8. The evidence warrants a finding that the instrument (note) is not negotiable as defined by *72Chapter 107, Sec. 23 (2) and Sec. 24 (1) of the General Laws of Massachusetts for the note is not an unconditional promise or order to pay a sum certain in money.
9. Upon the evidence the instrument was avoided for it was materially altered by the assignee of the entire instrument without the assent of all parties liable thereon, as provided in Chapter 107, Sec. 147 of the General Laws of Massachusetts.
10. The evidence warrants a finding that where note and conditional sales contract covering storm windows, were assigned simultaneously to same party before consideration passed thereunder and assignee was owner and holder of both note and contract at time of suit on note, assignee took note with notice of a condition to liability thereon, did not become a holder in due course, and defenses that windows were not of merchantable quality and not installed in a workmanlike manner are available against assignee in action on note, notwithstanding that assignee detached note from contract before bringing suit.
11. The evidence warrants a finding that the assignee of a note, negotiable in form, attached to a conditional sales contract and assigned before the consideration has passed from seller to buyer, is in the same position as an ordinary assignee of conditional sales contract, since note and contract will be construed together, and assignee acquires only rights conferred by contract and is burdened with obligations imposed by it and in an action on note is subject to whatever defenses are available to buyer against seller.”
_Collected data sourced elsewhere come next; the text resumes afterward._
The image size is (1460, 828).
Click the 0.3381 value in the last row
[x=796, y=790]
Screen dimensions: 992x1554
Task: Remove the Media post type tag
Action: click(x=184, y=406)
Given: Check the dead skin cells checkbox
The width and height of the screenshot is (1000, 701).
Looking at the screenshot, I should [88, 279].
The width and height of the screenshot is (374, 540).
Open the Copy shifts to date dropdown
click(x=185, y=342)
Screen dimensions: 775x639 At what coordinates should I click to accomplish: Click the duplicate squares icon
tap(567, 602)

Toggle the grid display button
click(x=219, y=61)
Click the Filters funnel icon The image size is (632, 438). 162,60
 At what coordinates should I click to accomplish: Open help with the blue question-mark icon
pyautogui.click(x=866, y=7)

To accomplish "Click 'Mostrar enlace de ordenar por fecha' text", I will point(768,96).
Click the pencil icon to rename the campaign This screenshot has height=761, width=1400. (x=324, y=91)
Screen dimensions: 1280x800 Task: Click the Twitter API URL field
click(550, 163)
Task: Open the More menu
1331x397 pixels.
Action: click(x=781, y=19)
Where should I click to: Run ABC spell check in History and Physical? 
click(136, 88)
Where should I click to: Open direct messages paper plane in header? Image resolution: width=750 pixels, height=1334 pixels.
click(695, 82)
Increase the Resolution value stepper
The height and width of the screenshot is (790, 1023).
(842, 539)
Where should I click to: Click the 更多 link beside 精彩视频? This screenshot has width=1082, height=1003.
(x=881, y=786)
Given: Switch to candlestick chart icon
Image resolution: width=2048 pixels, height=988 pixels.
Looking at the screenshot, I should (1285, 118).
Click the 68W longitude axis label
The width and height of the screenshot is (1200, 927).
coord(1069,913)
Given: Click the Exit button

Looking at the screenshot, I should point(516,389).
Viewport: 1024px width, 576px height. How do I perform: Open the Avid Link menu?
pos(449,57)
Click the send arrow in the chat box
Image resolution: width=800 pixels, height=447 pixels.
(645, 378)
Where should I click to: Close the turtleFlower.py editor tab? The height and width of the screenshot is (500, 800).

These requests were refused by the trial judge and the following requests filed by the plaintiff were granted by him:

"1. Upon all the evidence the finding should be for the plaintiff.
2. The evidence warrants a finding that the plain*73tiff was a holder in due course of the note, being Exhibit i, dated July 31, 1952.
3. The evidence warrants a finding that the plaintiff was not the principal and the dealer its agent in the sale of the storm windows.
4. The evidence warrants a finding that the plaintiff and the dealer were not in conspiracy with each other.
5. The evidence warrants a finding that the note was negotiable and was duly negotiated to the plaintiff without recourse and for value without notice of any defenses or claims that defendants might have against the dealer.”

The defendants claim to be aggrieved by the judge’s denial of their requests for rulings, his finding for the plaintiff and his action in granting all of the plaintiff’s requests for rulings.

It was a question of fact for the judge to determine whether the plaintiff had proven the elements necessary to entitle it to recover in this action. In many aspects it resembles the case of Commercial Credit Co. v. M. McDonough Co., 238 Mass. 73. His findings of fact show that his denial of the defendants’ requests and his granting of the plaintiff’s requests were not made as rulings of law but as findings of fact. We cannot say that these findings of fact were not permissible upon the evidence. The defendants argue vigorously that because the plaintiff had furnished the Bell Building Utilities, Inc. with printed forms of conditional sale agreement and the note bearing its name as a possible party to the proposed transaction this made the Bell Company its agent and that the plaintiff was the principal and could not be a holder in due course or a bonafide holder for value of the note sued upon. Whatever may be the law in other jurisdictions in somewhat similar transactions, we do not feel that we can, upon the evidence in this case, overturn the finding of the trial judge for this reason. If there was any *74error in the manner in which he dealt with the requests of either party, we think that this error was fully cured by his findings of fact. Rummel v. Peters, 314 Mass. 504 at 518 and cases cited.

Brooks, Green & Lyon, for the plaintiff. Edwin M. Podolak, for the defendant.

We find no prejudicial error in the finding for the plaintiff or in the denial or granting of the rulings requested by the parties and the report will be ordered dismissed.